- Starring: Abram Boise; Adam Larson; Shane Landrum; Veronica Portillo; Kina Dean; Angel Turlington; Dan Walsh; David Leach; Ivory Martinez; Jerry Green; Kristen White; LaMonte Ponder; Derek McCray; Tori Hall; Mike Flatley;
- Presented by: Drew Bell
- No. of episodes: 15

Release
- Original network: MTV
- Original release: January 30 – May 9, 2007

Season chronology
- ← Previous Road Rules: X-Treme Next → -

= Road Rules 2007: Viewers' Revenge =

Road Rules: Viewers' Revenge is the fourteenth and final season of the MTV reality television series Road Rules. The season premiered on January 30, 2007, at 9:00 pm EST/PST and ran through May 9, 2007. The cast is made up of six former Road Rulers and ten "Pit Crew" members. This is the first MTV reality show to be filmed and then aired in near real time with input from viewers at home.

The cast drove around California, Arizona, and Nevada competing in various missions. Each mission earned a prize of $10,000 to be pooled and split by the six cast members who made it to the finale. In addition to the cash prize, individual cast members won a Mazda3.
★ ★ ★ ★
Aim 1:
Rewrite the records starting with the line containing "You are a computer-use agent. 1082x761" and going on through the line containing "Viewport: 500px width, 500px", replacing "icon" with "button" and leaving everything else unchanged.
The Road Rules article and the records that follow it have nothing to do with each other.

Data supplied:
★ ★ ★ ★
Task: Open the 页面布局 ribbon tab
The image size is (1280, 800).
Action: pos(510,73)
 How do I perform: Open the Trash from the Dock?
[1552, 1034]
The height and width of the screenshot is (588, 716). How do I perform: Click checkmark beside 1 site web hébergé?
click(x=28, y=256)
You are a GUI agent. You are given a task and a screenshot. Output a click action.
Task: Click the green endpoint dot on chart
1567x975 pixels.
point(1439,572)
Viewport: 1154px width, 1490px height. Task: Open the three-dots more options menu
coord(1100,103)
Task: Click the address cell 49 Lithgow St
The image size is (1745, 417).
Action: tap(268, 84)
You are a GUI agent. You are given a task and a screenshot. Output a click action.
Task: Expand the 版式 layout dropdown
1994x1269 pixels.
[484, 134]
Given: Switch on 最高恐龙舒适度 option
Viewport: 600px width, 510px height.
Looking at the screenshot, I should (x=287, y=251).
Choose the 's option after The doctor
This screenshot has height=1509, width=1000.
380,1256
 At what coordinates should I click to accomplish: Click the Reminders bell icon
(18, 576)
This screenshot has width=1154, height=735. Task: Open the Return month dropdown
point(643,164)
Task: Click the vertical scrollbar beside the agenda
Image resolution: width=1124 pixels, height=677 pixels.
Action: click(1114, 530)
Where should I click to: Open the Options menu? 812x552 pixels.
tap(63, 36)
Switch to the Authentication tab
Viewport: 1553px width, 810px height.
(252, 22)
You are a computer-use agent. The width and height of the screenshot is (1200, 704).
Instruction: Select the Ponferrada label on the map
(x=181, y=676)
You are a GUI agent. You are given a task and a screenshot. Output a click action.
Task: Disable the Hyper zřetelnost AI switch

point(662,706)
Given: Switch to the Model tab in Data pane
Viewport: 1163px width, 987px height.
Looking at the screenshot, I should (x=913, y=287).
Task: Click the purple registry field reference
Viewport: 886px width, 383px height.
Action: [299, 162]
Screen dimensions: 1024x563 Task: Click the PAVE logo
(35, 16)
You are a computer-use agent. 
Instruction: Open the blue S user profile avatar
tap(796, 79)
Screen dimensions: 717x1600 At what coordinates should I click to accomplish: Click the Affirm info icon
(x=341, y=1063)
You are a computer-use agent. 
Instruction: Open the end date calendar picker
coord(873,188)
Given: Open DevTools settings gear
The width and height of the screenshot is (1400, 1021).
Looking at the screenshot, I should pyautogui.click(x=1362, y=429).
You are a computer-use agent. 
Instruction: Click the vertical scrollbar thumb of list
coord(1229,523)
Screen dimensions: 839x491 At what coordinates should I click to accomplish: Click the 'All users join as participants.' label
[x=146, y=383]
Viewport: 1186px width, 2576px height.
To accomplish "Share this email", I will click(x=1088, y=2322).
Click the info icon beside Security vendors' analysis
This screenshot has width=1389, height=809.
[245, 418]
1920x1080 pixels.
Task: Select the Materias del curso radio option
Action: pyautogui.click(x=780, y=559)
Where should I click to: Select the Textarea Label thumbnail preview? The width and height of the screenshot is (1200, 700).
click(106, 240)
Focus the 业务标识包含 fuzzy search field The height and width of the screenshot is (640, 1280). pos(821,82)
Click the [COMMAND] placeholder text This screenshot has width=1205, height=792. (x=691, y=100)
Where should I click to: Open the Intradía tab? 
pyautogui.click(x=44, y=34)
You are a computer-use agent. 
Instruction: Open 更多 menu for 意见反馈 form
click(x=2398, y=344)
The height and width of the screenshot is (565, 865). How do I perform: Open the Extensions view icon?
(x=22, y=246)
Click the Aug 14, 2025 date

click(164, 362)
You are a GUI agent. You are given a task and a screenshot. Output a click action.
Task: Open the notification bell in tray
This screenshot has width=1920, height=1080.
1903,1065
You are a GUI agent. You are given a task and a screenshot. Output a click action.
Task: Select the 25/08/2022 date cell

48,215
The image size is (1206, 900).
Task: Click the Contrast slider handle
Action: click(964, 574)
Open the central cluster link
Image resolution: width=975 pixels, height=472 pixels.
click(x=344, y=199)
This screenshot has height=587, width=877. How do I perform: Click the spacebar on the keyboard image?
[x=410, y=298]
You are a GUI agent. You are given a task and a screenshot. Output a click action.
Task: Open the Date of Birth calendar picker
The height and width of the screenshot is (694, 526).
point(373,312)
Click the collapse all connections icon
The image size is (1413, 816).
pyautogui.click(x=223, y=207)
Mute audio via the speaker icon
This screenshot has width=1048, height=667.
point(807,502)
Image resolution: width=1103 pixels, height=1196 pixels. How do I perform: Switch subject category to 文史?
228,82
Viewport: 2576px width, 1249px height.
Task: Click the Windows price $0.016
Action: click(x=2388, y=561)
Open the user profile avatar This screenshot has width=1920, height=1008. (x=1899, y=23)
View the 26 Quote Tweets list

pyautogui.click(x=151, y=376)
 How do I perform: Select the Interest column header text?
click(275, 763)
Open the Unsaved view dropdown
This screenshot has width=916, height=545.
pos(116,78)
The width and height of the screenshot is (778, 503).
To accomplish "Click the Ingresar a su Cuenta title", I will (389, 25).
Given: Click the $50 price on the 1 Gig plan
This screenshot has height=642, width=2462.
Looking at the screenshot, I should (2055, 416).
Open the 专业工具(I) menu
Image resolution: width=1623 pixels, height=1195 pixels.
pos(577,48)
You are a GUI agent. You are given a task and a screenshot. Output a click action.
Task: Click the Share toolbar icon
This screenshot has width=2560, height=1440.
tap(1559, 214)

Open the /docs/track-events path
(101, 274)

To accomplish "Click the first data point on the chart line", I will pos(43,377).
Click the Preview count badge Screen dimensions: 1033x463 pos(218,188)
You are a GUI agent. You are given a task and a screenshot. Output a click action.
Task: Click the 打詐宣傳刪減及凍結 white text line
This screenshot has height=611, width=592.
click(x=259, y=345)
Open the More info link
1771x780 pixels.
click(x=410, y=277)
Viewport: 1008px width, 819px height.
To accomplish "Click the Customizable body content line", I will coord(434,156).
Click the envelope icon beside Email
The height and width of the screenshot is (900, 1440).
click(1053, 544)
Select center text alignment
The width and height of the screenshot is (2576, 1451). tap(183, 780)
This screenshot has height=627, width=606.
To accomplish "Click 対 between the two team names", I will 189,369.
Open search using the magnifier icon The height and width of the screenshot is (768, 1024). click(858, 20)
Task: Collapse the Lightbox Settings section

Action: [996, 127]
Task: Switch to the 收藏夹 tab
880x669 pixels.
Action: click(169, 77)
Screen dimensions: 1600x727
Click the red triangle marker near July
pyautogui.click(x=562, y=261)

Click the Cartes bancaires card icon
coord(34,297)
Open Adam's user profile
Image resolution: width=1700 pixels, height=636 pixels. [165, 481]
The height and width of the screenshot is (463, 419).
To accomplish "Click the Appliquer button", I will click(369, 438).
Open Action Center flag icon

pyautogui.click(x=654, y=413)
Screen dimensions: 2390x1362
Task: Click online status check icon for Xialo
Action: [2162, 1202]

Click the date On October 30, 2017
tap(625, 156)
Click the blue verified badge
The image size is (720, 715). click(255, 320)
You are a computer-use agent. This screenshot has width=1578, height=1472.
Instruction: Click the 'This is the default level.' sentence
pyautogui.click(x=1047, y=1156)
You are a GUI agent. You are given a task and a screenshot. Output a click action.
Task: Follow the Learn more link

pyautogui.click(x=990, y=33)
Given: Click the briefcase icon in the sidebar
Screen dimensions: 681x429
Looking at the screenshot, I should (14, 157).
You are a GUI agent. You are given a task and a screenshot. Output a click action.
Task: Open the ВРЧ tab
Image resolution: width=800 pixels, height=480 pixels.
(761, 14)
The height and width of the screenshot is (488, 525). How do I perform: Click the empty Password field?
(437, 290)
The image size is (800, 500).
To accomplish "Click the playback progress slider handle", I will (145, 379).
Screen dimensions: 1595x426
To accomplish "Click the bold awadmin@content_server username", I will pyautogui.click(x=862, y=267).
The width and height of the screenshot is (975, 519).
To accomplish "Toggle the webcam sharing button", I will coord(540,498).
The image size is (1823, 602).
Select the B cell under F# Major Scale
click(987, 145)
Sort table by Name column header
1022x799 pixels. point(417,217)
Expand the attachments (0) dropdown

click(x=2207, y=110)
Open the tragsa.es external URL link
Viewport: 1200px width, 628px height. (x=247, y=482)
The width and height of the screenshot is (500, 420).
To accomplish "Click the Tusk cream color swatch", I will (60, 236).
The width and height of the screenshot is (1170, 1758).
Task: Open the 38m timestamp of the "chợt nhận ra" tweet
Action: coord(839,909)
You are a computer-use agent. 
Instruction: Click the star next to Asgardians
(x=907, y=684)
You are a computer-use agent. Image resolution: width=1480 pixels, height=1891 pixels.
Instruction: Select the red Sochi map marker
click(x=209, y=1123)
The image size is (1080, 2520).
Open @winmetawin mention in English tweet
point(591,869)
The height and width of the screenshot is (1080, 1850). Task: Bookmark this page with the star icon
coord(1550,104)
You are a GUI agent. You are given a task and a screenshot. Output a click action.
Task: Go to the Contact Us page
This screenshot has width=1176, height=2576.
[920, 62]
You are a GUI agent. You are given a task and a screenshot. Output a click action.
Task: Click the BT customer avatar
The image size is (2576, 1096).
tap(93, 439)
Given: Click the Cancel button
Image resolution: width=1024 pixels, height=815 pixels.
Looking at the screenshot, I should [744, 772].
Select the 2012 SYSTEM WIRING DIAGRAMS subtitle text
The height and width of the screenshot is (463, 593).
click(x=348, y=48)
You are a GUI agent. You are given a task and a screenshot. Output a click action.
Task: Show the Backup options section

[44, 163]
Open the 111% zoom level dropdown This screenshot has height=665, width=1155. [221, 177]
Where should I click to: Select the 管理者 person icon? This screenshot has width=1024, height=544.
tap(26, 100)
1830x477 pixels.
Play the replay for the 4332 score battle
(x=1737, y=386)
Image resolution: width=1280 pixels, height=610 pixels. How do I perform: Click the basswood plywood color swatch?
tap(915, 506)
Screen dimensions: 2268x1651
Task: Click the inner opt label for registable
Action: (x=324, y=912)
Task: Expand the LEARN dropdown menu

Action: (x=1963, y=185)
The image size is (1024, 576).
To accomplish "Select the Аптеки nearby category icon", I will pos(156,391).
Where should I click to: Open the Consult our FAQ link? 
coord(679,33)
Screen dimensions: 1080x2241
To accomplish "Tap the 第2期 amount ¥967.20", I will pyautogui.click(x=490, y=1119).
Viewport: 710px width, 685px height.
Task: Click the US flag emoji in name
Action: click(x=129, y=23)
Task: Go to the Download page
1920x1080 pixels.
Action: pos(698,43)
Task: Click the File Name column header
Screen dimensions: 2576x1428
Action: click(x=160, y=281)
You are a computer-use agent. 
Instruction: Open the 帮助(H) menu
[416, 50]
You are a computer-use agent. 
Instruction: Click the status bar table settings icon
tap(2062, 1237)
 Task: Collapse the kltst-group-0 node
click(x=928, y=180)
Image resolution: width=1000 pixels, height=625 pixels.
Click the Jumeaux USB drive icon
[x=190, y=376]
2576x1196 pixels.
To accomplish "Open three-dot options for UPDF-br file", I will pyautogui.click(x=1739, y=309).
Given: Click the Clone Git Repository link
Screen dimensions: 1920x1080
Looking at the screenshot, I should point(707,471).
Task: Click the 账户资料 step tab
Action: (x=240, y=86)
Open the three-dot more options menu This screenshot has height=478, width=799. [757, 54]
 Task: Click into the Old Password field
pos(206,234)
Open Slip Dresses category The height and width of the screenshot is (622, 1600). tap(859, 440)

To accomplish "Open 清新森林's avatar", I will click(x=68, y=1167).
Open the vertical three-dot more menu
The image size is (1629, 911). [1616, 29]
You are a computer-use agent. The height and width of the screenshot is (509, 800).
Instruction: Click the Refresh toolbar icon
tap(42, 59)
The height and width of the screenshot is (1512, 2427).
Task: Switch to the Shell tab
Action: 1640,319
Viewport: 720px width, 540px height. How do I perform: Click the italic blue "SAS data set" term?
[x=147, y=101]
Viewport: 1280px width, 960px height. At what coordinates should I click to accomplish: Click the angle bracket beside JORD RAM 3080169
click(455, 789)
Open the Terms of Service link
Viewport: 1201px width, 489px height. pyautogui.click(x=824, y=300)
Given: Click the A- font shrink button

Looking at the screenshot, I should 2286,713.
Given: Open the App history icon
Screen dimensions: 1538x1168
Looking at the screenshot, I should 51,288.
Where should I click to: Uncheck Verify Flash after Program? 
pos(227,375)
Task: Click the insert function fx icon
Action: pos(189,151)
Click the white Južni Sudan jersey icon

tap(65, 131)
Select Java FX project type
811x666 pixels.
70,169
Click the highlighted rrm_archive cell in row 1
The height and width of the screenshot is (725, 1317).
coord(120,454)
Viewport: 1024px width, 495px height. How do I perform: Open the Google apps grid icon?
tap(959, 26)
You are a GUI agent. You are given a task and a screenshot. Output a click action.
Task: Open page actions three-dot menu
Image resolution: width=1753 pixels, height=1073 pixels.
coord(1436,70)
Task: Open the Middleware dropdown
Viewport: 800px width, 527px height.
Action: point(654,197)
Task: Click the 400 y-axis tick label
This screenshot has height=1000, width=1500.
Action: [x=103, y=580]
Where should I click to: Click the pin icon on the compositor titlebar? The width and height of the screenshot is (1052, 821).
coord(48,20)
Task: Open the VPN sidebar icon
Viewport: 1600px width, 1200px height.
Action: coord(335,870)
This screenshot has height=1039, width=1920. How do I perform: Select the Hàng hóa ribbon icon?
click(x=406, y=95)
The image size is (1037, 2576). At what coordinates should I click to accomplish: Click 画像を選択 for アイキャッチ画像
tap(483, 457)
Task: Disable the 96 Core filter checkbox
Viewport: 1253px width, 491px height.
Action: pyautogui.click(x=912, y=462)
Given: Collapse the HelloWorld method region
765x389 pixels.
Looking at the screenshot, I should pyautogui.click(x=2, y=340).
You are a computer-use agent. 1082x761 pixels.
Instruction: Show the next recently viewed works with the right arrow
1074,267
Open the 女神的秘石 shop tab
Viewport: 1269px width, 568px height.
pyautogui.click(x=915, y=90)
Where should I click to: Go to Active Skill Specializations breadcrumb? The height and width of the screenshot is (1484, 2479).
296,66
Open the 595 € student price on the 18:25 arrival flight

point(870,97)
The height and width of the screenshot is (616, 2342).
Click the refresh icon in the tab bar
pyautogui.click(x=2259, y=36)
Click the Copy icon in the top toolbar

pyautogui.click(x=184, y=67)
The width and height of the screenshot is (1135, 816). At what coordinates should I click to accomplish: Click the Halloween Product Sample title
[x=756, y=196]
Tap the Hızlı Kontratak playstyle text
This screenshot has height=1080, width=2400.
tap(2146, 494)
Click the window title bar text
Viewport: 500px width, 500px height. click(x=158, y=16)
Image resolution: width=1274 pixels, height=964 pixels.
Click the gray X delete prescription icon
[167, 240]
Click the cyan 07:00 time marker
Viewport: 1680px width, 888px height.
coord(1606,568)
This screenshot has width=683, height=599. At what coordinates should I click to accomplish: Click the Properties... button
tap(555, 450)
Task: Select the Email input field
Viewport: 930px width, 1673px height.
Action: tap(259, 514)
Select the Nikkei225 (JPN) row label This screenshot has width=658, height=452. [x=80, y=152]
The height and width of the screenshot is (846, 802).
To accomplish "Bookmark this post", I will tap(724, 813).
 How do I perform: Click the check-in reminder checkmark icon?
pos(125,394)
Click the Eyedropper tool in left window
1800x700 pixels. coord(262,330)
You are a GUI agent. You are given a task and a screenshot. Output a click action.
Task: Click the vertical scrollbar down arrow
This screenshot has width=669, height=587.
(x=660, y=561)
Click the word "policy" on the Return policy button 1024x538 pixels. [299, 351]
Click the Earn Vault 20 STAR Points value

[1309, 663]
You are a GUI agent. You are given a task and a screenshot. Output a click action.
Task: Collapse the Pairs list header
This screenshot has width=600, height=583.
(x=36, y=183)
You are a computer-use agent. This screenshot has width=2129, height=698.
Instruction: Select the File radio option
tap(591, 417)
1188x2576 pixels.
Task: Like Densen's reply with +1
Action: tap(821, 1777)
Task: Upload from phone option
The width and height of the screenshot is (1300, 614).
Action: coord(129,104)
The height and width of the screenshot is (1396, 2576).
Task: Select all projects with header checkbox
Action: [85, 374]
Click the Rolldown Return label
★ ★ ★ ★
Aim 2:
Answer these questions from the Road Rules article.
(a) Who presented the season?
(b) How many episodes did the season have?
(c) What prize did each mission earn?

Exercise answer 1:
You are a computer-use agent. 1082x761 pixels.
Instruction: Show the next recently viewed works with the right arrow
1074,267
Open the 女神的秘石 shop tab
Viewport: 1269px width, 568px height.
pyautogui.click(x=915, y=90)
Where should I click to: Go to Active Skill Specializations breadcrumb? The height and width of the screenshot is (1484, 2479).
296,66
Open the 595 € student price on the 18:25 arrival flight

point(870,97)
The height and width of the screenshot is (616, 2342).
Click the refresh button in the tab bar
pyautogui.click(x=2259, y=36)
Click the Copy button in the top toolbar

pyautogui.click(x=184, y=67)
The width and height of the screenshot is (1135, 816). At what coordinates should I click to accomplish: Click the Halloween Product Sample title
[x=756, y=196]
Tap the Hızlı Kontratak playstyle text
This screenshot has height=1080, width=2400.
tap(2146, 494)
Click the window title bar text
Viewport: 500px width, 500px height. click(x=158, y=16)

Exercise answer 2:
(a) Drew Bell
(b) 15
(c) $10,000